## WORK TASK
Report back the lines in this listing that carry the string "computer".

## TASK INPUT
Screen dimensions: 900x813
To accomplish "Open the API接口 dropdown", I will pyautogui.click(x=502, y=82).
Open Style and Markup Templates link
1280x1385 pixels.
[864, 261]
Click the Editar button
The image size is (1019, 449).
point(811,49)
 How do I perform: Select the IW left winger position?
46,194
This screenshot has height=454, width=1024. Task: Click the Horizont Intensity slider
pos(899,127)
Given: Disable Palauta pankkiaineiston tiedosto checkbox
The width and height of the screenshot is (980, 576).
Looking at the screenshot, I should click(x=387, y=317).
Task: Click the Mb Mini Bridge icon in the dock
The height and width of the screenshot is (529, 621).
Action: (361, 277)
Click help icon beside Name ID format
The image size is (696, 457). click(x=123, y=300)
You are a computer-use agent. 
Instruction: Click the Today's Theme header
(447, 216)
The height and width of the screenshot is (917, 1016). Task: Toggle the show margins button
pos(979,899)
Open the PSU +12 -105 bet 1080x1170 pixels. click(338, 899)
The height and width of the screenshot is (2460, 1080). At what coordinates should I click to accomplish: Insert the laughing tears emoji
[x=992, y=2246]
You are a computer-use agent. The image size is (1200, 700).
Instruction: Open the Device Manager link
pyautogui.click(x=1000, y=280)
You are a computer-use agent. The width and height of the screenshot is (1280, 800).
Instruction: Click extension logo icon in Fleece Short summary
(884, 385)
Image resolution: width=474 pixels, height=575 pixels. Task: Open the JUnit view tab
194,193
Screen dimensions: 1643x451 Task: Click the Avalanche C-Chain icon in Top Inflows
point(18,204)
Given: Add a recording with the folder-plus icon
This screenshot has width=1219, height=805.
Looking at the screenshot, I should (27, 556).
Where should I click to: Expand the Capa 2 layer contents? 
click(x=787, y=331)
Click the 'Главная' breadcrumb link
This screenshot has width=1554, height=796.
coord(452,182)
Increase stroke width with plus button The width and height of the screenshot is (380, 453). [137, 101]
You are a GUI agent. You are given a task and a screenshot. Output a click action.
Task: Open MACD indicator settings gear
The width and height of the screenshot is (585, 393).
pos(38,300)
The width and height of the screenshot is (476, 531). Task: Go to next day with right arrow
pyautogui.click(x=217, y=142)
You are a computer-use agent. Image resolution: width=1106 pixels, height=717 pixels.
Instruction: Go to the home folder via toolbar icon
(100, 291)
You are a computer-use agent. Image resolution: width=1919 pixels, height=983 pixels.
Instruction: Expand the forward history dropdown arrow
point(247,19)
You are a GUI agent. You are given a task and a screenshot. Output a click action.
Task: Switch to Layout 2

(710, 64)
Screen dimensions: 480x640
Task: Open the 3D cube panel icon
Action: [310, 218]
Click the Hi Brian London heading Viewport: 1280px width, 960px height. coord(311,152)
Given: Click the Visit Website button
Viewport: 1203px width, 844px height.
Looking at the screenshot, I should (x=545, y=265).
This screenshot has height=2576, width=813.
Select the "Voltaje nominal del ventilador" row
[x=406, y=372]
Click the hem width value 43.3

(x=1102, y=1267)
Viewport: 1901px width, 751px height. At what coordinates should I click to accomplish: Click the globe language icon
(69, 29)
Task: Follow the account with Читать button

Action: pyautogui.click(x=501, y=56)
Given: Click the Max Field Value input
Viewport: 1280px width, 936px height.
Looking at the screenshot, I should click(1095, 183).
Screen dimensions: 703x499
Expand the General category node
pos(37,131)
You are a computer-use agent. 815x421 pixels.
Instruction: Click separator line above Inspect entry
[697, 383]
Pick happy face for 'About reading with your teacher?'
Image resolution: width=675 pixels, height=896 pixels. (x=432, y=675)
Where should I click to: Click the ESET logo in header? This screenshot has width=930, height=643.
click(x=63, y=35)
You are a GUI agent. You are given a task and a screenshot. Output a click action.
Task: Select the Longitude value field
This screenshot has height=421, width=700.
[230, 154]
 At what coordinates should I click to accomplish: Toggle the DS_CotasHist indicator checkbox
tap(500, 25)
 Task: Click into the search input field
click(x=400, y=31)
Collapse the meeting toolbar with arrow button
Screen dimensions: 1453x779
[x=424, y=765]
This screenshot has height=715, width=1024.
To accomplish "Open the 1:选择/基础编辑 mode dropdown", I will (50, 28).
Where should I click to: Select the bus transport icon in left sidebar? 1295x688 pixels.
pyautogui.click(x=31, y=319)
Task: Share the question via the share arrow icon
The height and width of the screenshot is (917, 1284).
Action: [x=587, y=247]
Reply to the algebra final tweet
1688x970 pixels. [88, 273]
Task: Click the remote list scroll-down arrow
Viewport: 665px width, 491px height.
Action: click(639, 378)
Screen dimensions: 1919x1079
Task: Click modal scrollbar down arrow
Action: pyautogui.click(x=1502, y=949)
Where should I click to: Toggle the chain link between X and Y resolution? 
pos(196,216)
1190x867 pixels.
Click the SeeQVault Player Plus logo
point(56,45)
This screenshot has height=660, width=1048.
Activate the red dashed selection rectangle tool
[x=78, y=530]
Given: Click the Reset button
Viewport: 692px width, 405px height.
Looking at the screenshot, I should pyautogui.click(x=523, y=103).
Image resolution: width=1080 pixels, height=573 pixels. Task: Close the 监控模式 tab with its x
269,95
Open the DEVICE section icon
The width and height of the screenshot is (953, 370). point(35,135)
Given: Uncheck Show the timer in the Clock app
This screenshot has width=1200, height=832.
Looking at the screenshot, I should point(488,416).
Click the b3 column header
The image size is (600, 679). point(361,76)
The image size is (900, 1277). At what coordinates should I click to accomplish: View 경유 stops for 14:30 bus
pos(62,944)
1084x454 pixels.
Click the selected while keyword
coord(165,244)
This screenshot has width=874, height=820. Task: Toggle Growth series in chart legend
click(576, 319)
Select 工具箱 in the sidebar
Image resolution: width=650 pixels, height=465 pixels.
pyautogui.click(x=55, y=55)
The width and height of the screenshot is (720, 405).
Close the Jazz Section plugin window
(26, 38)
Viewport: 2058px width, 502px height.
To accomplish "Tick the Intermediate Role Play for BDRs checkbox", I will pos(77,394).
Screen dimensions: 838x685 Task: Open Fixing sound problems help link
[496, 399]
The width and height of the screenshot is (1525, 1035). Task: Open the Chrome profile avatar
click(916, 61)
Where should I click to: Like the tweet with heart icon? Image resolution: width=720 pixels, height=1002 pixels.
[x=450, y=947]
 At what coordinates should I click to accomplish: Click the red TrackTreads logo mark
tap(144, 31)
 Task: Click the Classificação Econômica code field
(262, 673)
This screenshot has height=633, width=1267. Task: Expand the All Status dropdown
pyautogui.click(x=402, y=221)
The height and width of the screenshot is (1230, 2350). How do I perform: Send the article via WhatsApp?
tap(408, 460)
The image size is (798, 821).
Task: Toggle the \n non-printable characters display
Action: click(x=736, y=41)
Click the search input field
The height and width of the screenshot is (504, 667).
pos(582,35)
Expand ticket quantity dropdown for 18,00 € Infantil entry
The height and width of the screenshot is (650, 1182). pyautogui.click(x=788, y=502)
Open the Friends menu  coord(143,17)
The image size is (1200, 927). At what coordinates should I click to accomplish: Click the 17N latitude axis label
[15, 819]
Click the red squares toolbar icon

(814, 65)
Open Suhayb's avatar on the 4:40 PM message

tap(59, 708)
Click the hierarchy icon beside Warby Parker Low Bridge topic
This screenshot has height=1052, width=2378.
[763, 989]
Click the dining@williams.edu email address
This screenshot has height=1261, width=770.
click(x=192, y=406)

## SOLUTION FOR THIS PROBLEM
You are a computer-use agent. 
You are a computer-use agent. The image size is (1200, 700).
You are a computer-use agent. The width and height of the screenshot is (1280, 800).
You are a computer-use agent. Image resolution: width=1106 pixels, height=717 pixels.
You are a computer-use agent. Image resolution: width=1919 pixels, height=983 pixels.
You are a computer-use agent. 815x421 pixels.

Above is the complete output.